3. Non finiamo di comprendere in che consista l'orazione; ovvero, per dir meglio, non finiamo di comprendere in che consista il nostro profitto e la nostra perfezione, che è il fine e il frutto ai quali si ordina l'orazione. Onde molte volte, quando la cosa va male per noi, pensiamo che vada per noi bene; e quando va bene, pensiamo che vada male. Cava dall'orazione quel che abbiamo detto, e specialmente il portarti bene quel giorno e con edificazione, e avrai fatta buona orazione, ancorché sii stato in essa più secco che un legno e più duro che un sasso. E se non cavi questo, non hai fatta buona orazione, ancorché in tutto il tempo di essa sii stato spargendo lagrime, e ancorché ti paresse di esserti elevato sino al terzo cielo.
E così da qui innanzi non ti lamentare dell'orazione, ma ritorci tutte le querele contro te stesso, dicendo: La cosa va male per me quanto alla mortificazione, va male quanto all'umiltà, quanto alla pazienza, quanto al silenzio e quanto al ritiramento. Questo è buon lamento e buona querela; perché è lamentarti di te stesso, che non fai quello che devi e quello che è in poter tuo. E quell'altra cosa, d'andarti lamentando dell'orazione, pare che sia lamentarti di Dio, perché non ti dà in essa l'introduzione, la quiete e la consolazione che vorresti. E questo non è buon lamento né buona querela. Questa non è parola a proposito per muovere Dio a misericordia, ma bensì per provocarlo ad ira e a sdegno, come disse la santa Giuditta a quei di Betulia: «Questo discorso non è tale da attirarci la misericordia di Dio, ma piuttosto da eccitare la sua ira e accenderne il furore» (Iudith. 8, 12).

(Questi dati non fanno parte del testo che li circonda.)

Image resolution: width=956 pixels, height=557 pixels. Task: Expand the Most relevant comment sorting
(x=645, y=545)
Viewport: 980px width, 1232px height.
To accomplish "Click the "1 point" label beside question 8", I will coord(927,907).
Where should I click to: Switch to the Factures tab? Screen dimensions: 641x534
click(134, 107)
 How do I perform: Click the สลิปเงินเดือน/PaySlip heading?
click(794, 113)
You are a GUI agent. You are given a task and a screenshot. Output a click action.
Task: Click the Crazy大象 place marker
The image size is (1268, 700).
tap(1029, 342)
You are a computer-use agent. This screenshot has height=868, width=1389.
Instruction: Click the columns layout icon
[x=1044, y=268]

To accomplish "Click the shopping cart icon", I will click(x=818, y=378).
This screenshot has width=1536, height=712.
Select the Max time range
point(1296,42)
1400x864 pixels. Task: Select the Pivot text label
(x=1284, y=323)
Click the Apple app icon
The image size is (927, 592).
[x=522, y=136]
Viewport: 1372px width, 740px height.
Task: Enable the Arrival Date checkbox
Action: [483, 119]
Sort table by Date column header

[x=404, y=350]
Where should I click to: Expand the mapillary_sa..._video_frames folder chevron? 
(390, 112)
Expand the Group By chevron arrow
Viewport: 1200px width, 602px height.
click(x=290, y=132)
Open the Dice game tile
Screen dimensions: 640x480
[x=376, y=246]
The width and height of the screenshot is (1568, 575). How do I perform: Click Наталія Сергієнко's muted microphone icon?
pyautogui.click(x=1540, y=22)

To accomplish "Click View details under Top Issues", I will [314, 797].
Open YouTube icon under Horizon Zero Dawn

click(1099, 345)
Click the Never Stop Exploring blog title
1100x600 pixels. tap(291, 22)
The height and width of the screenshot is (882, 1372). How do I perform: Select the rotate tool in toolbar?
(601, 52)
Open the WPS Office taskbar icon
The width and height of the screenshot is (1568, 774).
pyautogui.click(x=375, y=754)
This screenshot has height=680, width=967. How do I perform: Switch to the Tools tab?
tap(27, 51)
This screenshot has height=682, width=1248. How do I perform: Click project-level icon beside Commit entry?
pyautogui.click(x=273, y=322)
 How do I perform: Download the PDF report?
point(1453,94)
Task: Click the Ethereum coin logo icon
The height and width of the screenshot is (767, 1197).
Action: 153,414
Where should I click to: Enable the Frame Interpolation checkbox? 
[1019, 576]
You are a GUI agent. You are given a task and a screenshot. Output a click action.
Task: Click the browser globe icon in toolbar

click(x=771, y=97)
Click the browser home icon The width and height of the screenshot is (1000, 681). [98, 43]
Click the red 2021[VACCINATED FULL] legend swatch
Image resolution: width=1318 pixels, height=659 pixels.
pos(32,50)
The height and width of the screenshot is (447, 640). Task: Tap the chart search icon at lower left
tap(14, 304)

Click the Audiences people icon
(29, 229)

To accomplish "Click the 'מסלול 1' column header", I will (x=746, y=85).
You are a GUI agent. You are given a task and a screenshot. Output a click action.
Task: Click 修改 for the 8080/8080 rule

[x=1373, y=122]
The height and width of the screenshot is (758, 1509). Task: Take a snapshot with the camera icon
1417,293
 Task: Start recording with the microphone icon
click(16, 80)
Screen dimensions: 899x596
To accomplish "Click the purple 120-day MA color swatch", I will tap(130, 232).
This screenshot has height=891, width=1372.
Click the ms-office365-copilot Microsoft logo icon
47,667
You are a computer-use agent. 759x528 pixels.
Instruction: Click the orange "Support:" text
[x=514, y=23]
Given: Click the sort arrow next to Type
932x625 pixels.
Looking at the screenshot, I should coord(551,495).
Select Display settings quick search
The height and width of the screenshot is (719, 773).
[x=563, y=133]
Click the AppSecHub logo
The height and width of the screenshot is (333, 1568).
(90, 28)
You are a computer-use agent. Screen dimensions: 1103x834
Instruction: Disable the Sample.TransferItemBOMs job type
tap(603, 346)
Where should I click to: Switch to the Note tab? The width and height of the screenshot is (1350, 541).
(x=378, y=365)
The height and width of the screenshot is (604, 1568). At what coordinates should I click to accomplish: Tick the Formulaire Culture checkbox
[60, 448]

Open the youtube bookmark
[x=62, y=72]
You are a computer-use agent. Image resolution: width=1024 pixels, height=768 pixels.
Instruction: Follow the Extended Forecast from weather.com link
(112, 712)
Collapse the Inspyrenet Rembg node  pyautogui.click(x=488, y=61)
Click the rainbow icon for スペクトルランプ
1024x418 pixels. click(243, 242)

Ed è cosa da stupire quanto al rovescio procediamo in questo; perché non vedo che ci lamentiamo del non volerci umiliare, né mortificare, né emendare, che sono le cose che stanno in mano nostra; e ci andiamo invece lamentando di quello che non sta in poter nostro, ma è riservato a Dio. Tratta tu di mortificarti e di vincerti, e fa in questo quanto è dalla parte tua, e lascia a Dio quello che tocca a lui; che più desidera egli il nostro bene che non lo desideriamo noi medesimi. E se noi altri faremo quel che dobbiamo dal canto nostro, potremo star ben sicuro che non mancherà egli dal canto suo di darci quello che ci conviene. Ma di questo parleremo più diffusamente quando tratteremo della conformità alla volontà di Dio, ove soddisferemo più di proposito a questo lamento e a questa tentazione.